In [1]:
import pandas as pd
from spswarehouse.warehouse import Warehouse
from spswarehouse.table_utils import *
from spswarehouse.googlesheets import GoogleSheets

To access your Google spreadsheet data, share the spreadsheet with spswarehouse@spswarehouse.iam.gserviceaccount.com


In [2]:
# This is the example from https://developers.google.com/sheets/api/quickstart/python
# Replace it with your own spreadsheet
spreadsheet_id = '1BxiMVs0XRA5nFMdKvBdBZjgmUUqptlbs74OgvE2upms'
spreadsheet = GoogleSheets.open_by_key(spreadsheet_id)

# GoogleSheet
sheet = spreadsheet.sheet1

# Sheet as a DataFrame
df = pd.DataFrame(sheet.get_all_records())

# As a CSV file
csv_filename = '~/Desktop/tmp.csv'
df.to_csv(csv_filename, index=False)

In [3]:
# Get the "CREATE TABLE" statement
table_name = sanitize_string('test-{id}'.format(id=spreadsheet_id)).upper()
schema_name = 'wild_west'

# You can specify either a sheet, dataframe, or CSV file as your data source. 
# Note that create_table_stmt tries to guess the column type based on the data
sql = create_table_stmt(table_name, schema=schema_name, google_sheet=sheet)
sql_df = create_table_stmt(table_name, schema=schema_name, dataframe=df)
sql_csv = create_table_stmt(table_name, schema=schema_name, csv_filename=csv_filename)
# The above are equivalent because the data is the same

print(sql)

CREATE TABLE wild_west.TEST_1BXIMVS0XRA5NFMDKVBDBZJGMUUQPTLBS74OGVE2UPMS (class_level VARCHAR, extracurricular_activity VARCHAR, gender VARCHAR, home_state VARCHAR, major VARCHAR, student_name VARCHAR) COMMENT = ''


In [4]:
# Create the table in the Snowflake warehouse
(c, results) = Warehouse.execute(sql)
for result in results:
    print(result)

('Table TEST_1BXIMVS0XRA5NFMDKVBDBZJGMUUQPTLBS74OGVE2UPMS successfully created.',)


In [5]:
# Upload data
reflected_table = Warehouse.reflect(table_name, schema=schema_name)
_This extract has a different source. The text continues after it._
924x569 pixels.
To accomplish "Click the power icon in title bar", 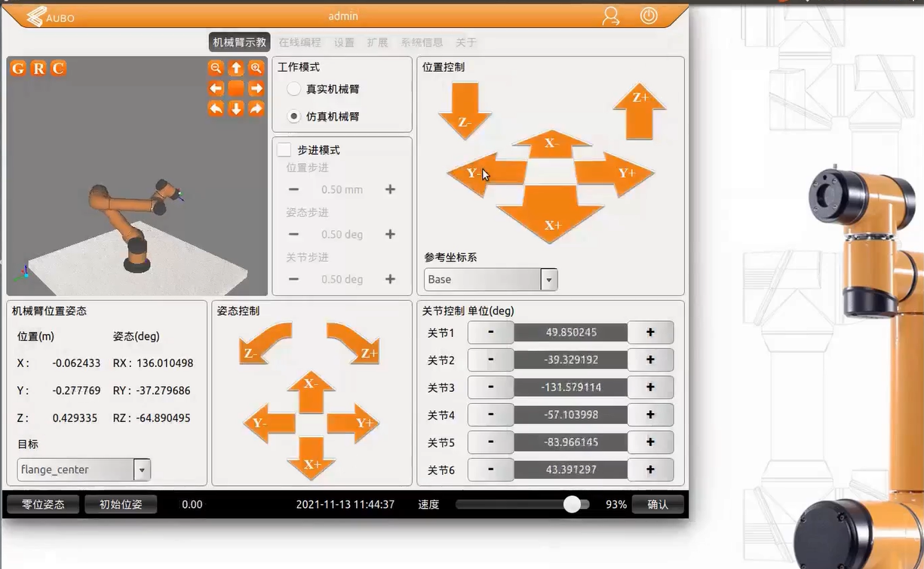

# Like create_table_stmt, you can upload from a sheet, dataframe, or CSV file
# Note that upload_to_warehouse guesses the data type of each column for google_sheet and csv_filename
# If you need to force the column type, e.g., you have a number column with leading zeros that needs to be
# uploaded as a string, manually convert the Google Sheet or CSV to a dataframe before uploading.
upload_to_warehouse(reflected_table, google_sheet=sheet)
#upload_to_warehouse(reflected_table, csv_filename=csv_filename)
#upload_to_warehouse(reflected_table, dataframe=df)
#upload_to_warehouse(reflected_table, google_drive_id=google_drive_id) #See googledrive-example.ipynb for more details

# Additional parameters that you can pass to both upload_to_warehouse and create_table_stmt
# encoding='<encoding-name>': default value is 'utf-8'
# force_string=True: default value is False. This forces all columns to be interpreted as a string (good for leading zeros)
#     force_string does NOT do anything if you pass a dataframe
# batch_size=<integer>: upload_to_warehouse only; default value is 200


30 rows to insert
Inserted 30 rows to wild_west.TEST_1BXIMVS0XRA5NFMDKVBDBZJGMUUQPTLBS74OGVE2UPMS


In [6]:
# Read the data back
Warehouse.read_sql('SELECT * FROM {table} LIMIT {limit}'.format(table=table_name, limit=30))

Unnamed: 0,class_level,extracurricular_activity,gender,home_state,major,student_name
0,4. Senior,Drama Club,Female,CA,English,Alexandra
1,1. Freshman,Lacrosse,Male,SD,Math,Andrew
2,1. Freshman,Basketball,Female,NC,English,Anna
3,2. Sophomore,Baseball,Female,SD,Art,Becky
4,4. Senior,Basketball,Male,WI,English,Benjamin
5,3. Junior,Debate,Male,MD,Art,Carl
6,3. Junior,Track & Field,Female,NE,English,Carrie
7,4. Senior,Lacrosse,Female,MD,Math,Dorothy
8,1. Freshman,Baseball,Male,MA,Math,Dylan
9,3. Junior,Drama Club,Male,FL,English,Edward


In [7]:
# Delete the test table
(conn, results) = Warehouse.execute('DROP TABLE {}'.format(table_name))
for r in results:
    print(r)

('TEST_1BXIMVS0XRA5NFMDKVBDBZJGMUUQPTLBS74OGVE2UPMS successfully dropped.',)